Gene Cernan with Curator Doug Millard (r). Credit: Science Museum

Gene Cernan with Curator Doug Millard (r). Credit: Science Museum

Walking through our Exploring Space gallery with Curator Doug Millard, our conversation turns to the differences between manned and robotic space exploration. “This is the only computer that can respond to the unexpected,” says Gene, pointing to his brain. “You send humans to deal with the unexpected. To bring back things no one expected to find. That’s the purpose of exploration.”

We arrive in front of Apollo 10. “That’s Charlie Brown. I like to feel that by going to the Moon in Apollo 10 for a dry run, we made Apollo 11 far more successful.” Gene turns to us and jokes, “Where were you when Apollo 10 launched? I know where I was! Sat in that.”

Gene Cernan with Curator Doug Millard (l) in front of Apollo 10. Credit: Science Museum

Gene Cernan with Curator Doug Millard (l) in front of Apollo 10. Credit: Science Museum

His re-entry was one of the most dramatic ever seen. Apollo 10 holds the record as the fastest manned vehicle, reaching speeds of almost 40,000 km per hour (11.08 km/s or 24,791 mph to be exact) during its return to Earth on 26th May 1969. “It was 5 or 6 in the morning and we were like a shooting star coming in,” explains Gene. “On my Gemini mission I could see reds and greens, but for the Apollo 10 re-entry I saw purples and a white hot glow.”

After Gene spots an image of his excursions driving NASA’s Lunar Rover (Moon buggy) on display, I asked which was more fun, driving the rover or piloting “Snoopy”, the lunar module. “Flying Snoopy was pretty exciting, but driving a car in 1/6th of Earth’s gravity. Well if you get the chance, try it. It is a lot of fun. I truly believe we could go back and drive it again, but you might need to replace the batteries,” jokes Gene.

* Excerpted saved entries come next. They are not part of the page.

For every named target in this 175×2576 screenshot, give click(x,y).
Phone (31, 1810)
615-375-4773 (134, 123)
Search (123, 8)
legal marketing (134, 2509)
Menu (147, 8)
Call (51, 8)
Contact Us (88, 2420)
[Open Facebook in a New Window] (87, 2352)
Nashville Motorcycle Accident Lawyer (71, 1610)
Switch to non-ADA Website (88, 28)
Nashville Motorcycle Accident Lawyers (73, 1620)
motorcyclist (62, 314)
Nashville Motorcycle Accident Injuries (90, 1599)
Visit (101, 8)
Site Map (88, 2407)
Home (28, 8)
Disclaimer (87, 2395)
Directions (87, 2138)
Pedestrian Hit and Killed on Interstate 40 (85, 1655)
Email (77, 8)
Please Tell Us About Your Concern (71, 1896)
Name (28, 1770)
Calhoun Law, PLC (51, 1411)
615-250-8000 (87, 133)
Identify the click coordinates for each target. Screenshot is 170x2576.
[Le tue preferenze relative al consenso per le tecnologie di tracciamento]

Commander Gene Cernan test-driving an empty lunar rover on the Moon, shortly before Apollo 17 Mission’s first Extra-Vehicular Activity. Image credit: NASA

Commander Gene Cernan test-driving an empty lunar rover on the Moon, shortly before Apollo 17 Mission’s first Extra-Vehicular Activity. Image credit: NASA

“Someone did a hell of a good job building it,” says Gene, looking at Apollo 10. “This not only got us there, it got us back again too. Every man who went to the moon came back.” The round trip to the moon took Apollo 10 eight days. Gene explains how he passed the time, “It was very busy, and pretty exciting. There were all kinds of experiments to do and we were getting ready for challenges ahead. On the way back, you look back and have to pinch yourself. The good news is you had the chance to do it, to go to the Moon. The bad news was that the time went so fast.

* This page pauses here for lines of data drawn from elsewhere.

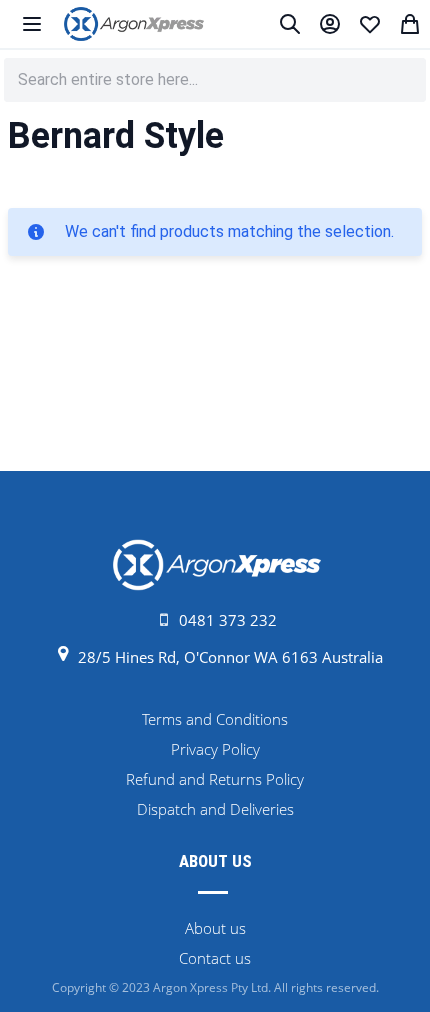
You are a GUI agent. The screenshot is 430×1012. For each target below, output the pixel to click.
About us (215, 928)
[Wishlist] (370, 24)
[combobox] (215, 80)
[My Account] (330, 24)
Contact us (215, 958)
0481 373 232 (228, 620)
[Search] (290, 24)
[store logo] (134, 24)
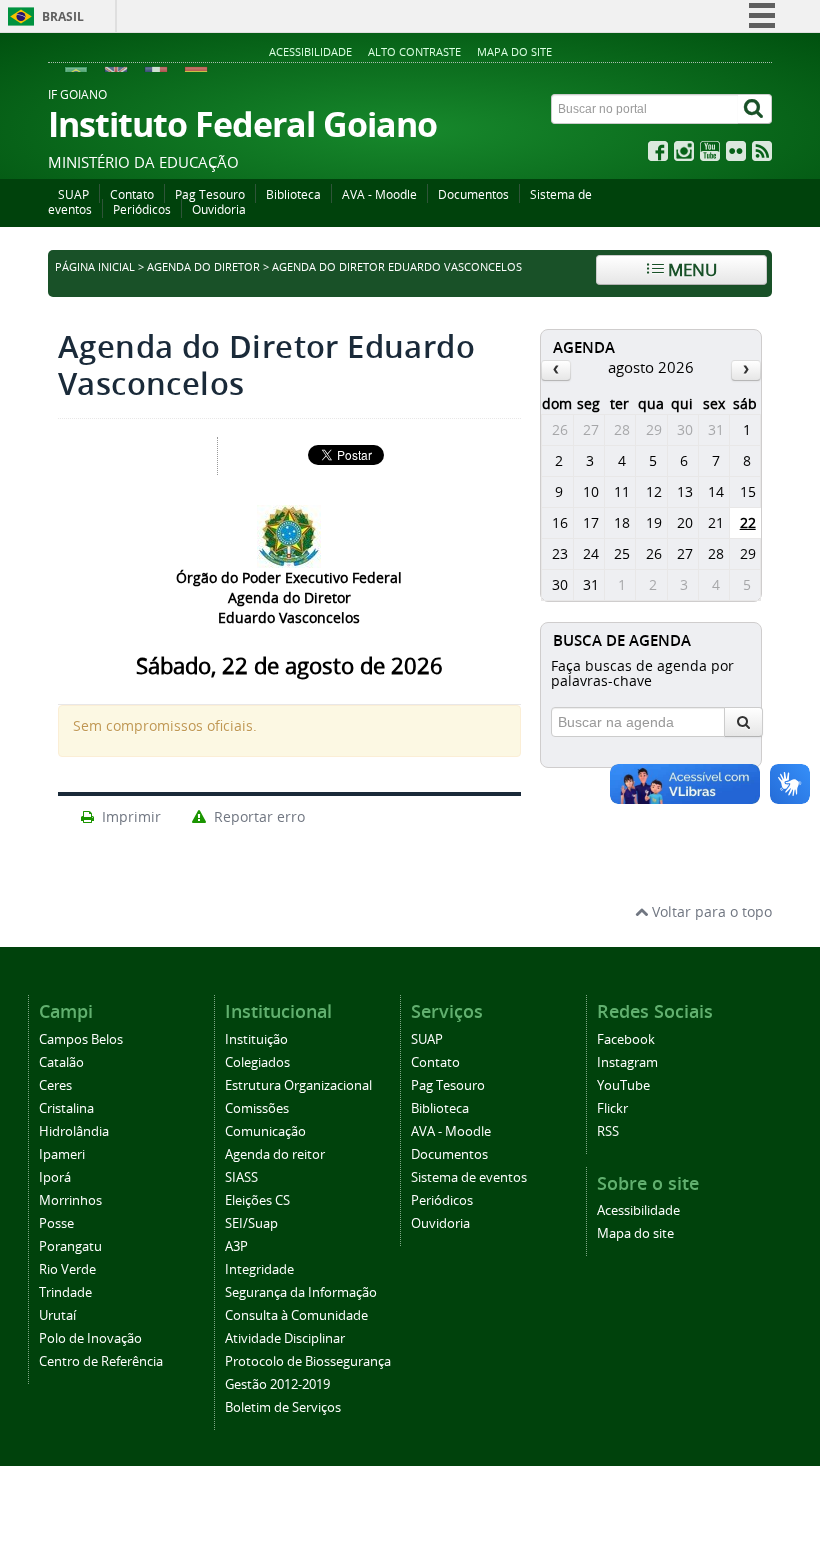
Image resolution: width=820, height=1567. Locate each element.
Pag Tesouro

Our time is up. Gene takes a last look at Charlie Brown, his former home in space. “In Apollo 10, the three of us, Commander Thomas Stafford, Command Module Pilot John Young and me, we travelled faster than any other human beings ever.” It’s a claim very few can make.

On Thursday 26 September 2013, the Science Museum is offering visitors the rare opportunity to see the interior of the Apollo 10 Command Module via a handheld camera. Doug Millard, Deputy Keeper of Technologies and Engineering will be answering questions about Apollo 10 and the Museum’s Space Technologies collections.